Ringfort (Cashel), Ballyelly, Co. Clare
Co. Clare |
Ringforts
On the north-western flank of Slieve Elva in County Clare, a roughly circular stone enclosure sits on a slightly raised terrace, its outer wall still holding its shape after well over a thousand years.
What makes this cashel, a type of ringfort built from dry-stone walling rather than earthen banks, quietly remarkable is not just its own survival but its position within a much larger picture. It sits inside a multiperiod field system extending across roughly eight square kilometres, and within a few dozen metres in almost every direction lie further cashels and enclosures, making this a corner of the landscape that was clearly organised, inhabited, and repeatedly reused across long stretches of time.
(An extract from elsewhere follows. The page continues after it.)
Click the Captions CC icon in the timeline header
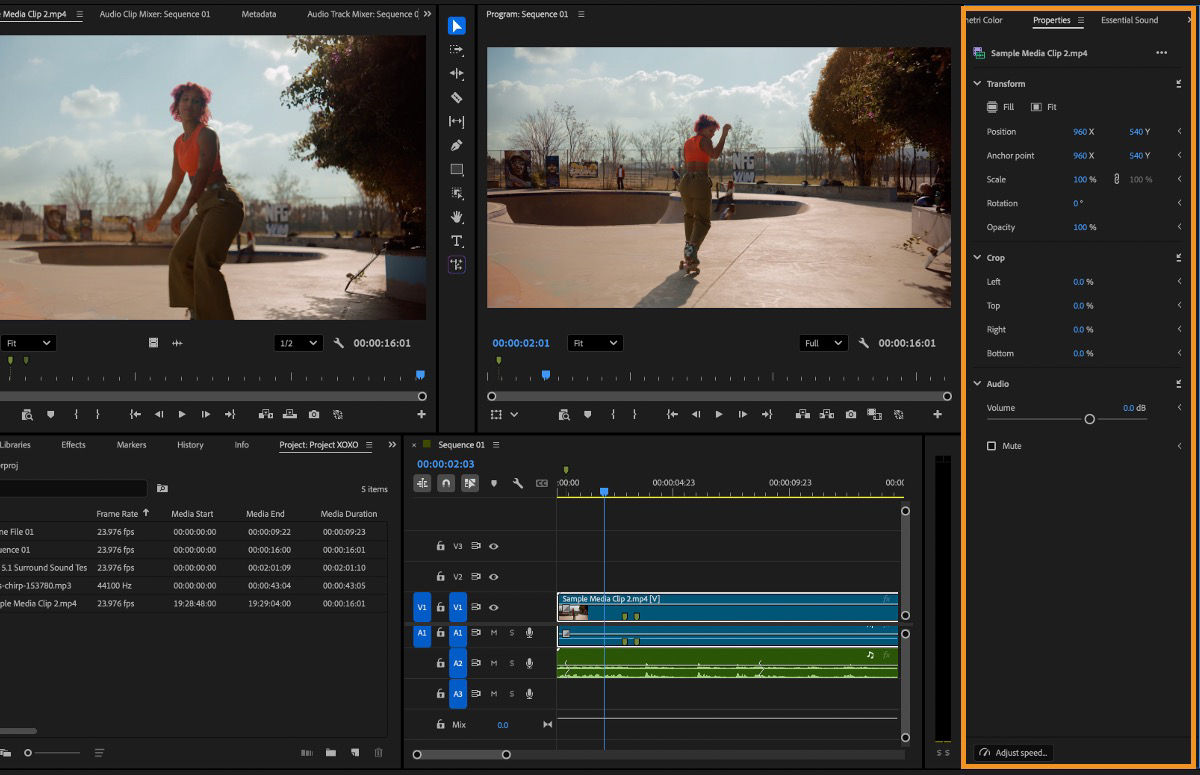1200x775 pixels. (x=542, y=482)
The cashel itself measures about 29 metres in external diameter. Its stone bank, between 3.1 and 3.6 metres wide, still stands to a height of 1.1 to 1.8 metres on the outside, though the inner face has been largely robbed out, its stones probably recycled for later building work. In the north sector, the remains of a rectangular structure abut the north-west wall, almost certainly the same feature that the antiquarian Thomas Johnson Westropp noted in 1901 as the foundations of a late oblong building. Westropp also recorded the jambs of a north-wall gateway, some 86 centimetres wide, though these are now likely obscured. More intriguing is an exposed lintel in the north-west sector that covers a small opening roughly two metres long and less than a metre deep, possibly the entrance to a souterrain, an underground passage or chamber of the kind commonly associated with early medieval Irish settlement, used for storage or concealment. A circular hut once stood in the south-west of the enclosure, but no trace of it remains visible at ground level. The cashel appeared on the Ordnance Survey six-inch map as early as 1842, which at least confirms it was recognisable as an earthwork even then, and it was recorded again on the 1915 edition.